PROBLEM DETAILS. Write the data below out again, with each line matching the original.

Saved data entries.
==============================

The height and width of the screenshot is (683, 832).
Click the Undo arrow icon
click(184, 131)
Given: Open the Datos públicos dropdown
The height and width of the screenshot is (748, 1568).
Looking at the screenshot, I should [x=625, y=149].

==============================

ANSWER SPACE.
The height and width of the screenshot is (683, 832).
Click the Undo arrow icon
click(184, 131)
Given: Open the Datos públicos dropdown
The height and width of the screenshot is (748, 1568).
Looking at the screenshot, I should [x=625, y=149].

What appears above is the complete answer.